_Challenge_: In the event announcement below, reproduce word for word everything from "Everyday voices of" down to "of America’s founding.".

Everyday voices of the American Revolution come to St. Bonaventure Monday, March 23, as part of a series of programs to commemorate the 250th anniversary of America’s founding.

Christopher DaltonSenior Lecturer Christopher Dalton will moderate a student research panel, “Everyday Voices and Revolution,” March 23 at 7 p.m. in Walsh Auditorium. The event is free and open to the public, and light refreshments will be served.

This student research panel turns to the Revolution as it was actually lived. What did resistance sound like? How did politics enter the home? One student explores the world of sailors’ and commoners’ poetry and popular songs, showing how music at sea helped shape identity, protest and revolutionary feeling. Another examines the daily realities faced by Loyalist and Patriot women, revealing how domestic labor, family loyalty and survival became deeply political. By bringing together sound and household life, this panel invites us to reconsider the American Revolution not simply as a political rupture, but as a transformation of ordinary experience.

The panel will feature presenter Alex Payne speaking on “The Record of Thought of Oppressed People During the Age of Revolution” and Kayla Krupski, speaking on “Maintaining the Chaos: The Complexities of Domestic Life for Loyalist and Patriot Women Amidst the American Revolution – 1752-1789.”

Dalton, a senior lecturer in St. Bonaventure’s History Department, supervises student work in the Historical Methods and Historiography class.

Krupski is a junior history major from Hamburg, New York, with a minor in Classics.

_Data_:

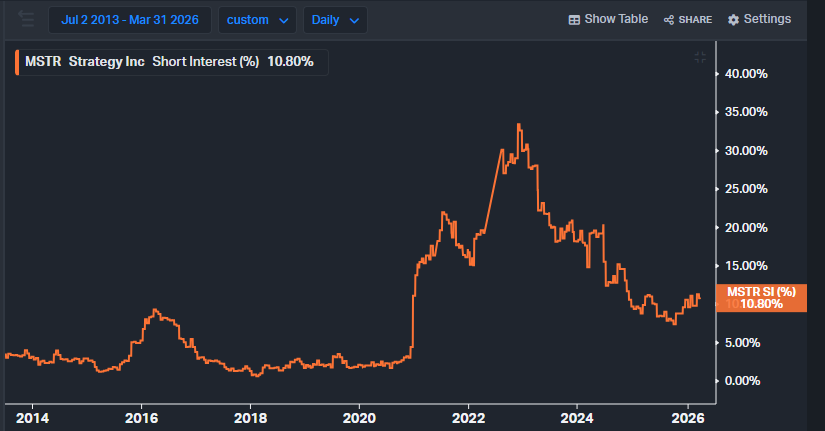The image size is (825, 431).
Task: Select the Short Interest (%) legend label
Action: pos(205,62)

_Worked answer_:
Everyday voices of the American Revolution come to St. Bonaventure Monday, March 23, as part of a series of programs to commemorate the 250th anniversary of America’s founding.